Where mosquitoes rest and bite indoor, spraying of houses can be effective, but opposite to the prevention described above, mosquitoes like parasites can develop resistance. DDT was used on large scale in Asia, Latin America and Africa, but caused high resistance in Asia and parts of Africa that made this control form obsolete. When the spraying changed to other insecticides that were more toxic to humans and often badly smelling, these campaigns became very unpopular and was abonded. To-day, pyrethroids like Permethrin, Deltamethrin, Lamdacyhalothrin etc are often used, they are low toxic to humans, very toxic to mosquitoes and do not stink. They are also used in agriculture, and in some areas of West Africa, the spread of these insecticides in irrigated cultures expose the mosquito larvae and caused resistance that is transferred to the adult mosquitoes also. This resistance also works against DDT.
Bed-nets have been used for thousand of years; it is told that rich people in the old Egypt used these. As long as they are intact and no human skin is in contact with the net, mosquitoes cannot reach to bite.
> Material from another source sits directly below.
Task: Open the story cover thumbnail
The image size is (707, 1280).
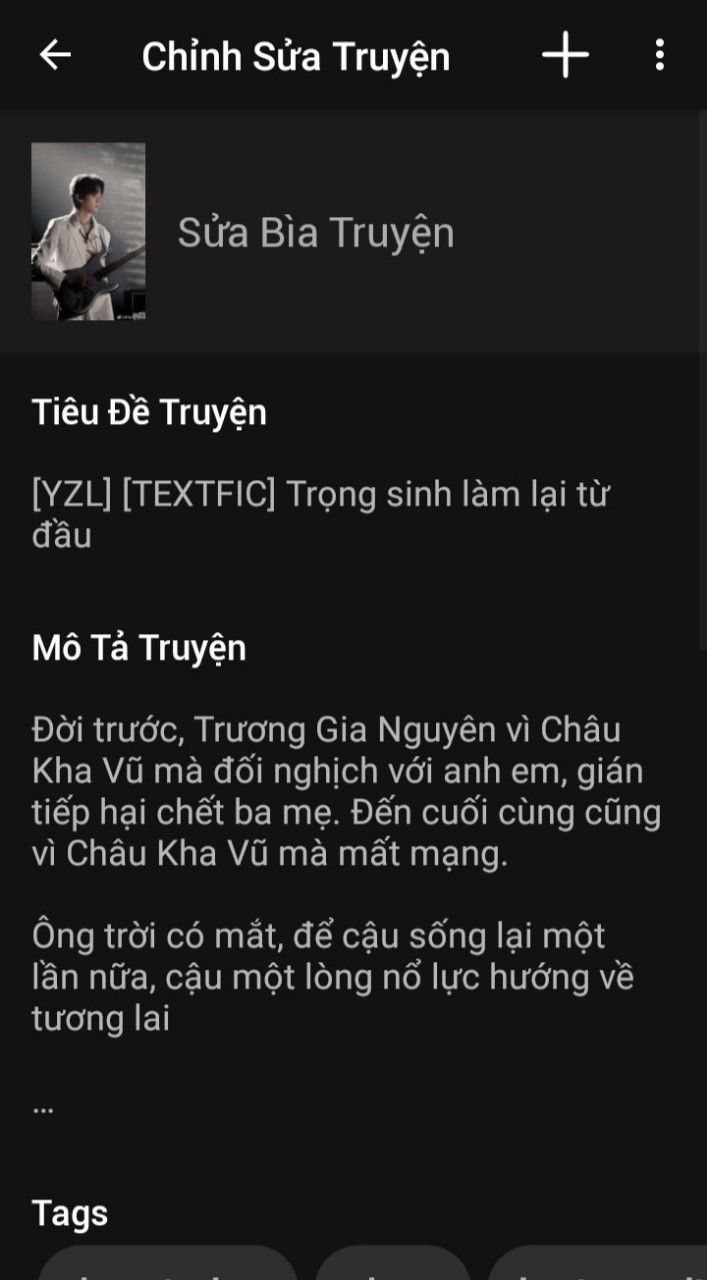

Unfortunately, bed-nets easily gets holed and people often have a leg or arm in contact with the net and get bitten through the net. Dipping such nets in insecticide solutions was a big progress invented in the 80ies. The bed-nets now became mosquito traps, the humans sleeping under the net became the bait, and the mosquito walking on the net trying to get in, became prey and killed. But nets become dirty and needs washing, and then the insecticide is washed off again. This problem was overcome by factory impregnating the nets and either having the insecticide inside the net yarn (Olyset, Netprotect, Icon Life) or in a coating layer on the yarn (Permanet, ). New nets are developed and marketed continuously; so far all contains pyrethroids and are thus potentially rendered less effective if the resistance to this group of insecticide develops on a larger scale.
Larvicides can be used to kill the mosquito larvae. Synthetic insecticides may work, but there are also several products based on bacteria that only kills mosquito larvae and thus are not dangerous for fish if such are found near or in the same water or for animals that may drink the water. Where breeding sites are easily recognised as in urban and peri-urban areas, mosquito larvae control is an easy and cheap control form. The problem is that it only works when done co-ordinated and on a larger scale. There is limited advantage of controlling the breeding site at your house if the neighbours do not the same, but if most people in an area control the larvae, there will be very few adult to bite. The adult mosquitoes do not fly very far, preferring to bite those living close to the place where they lay their eggs.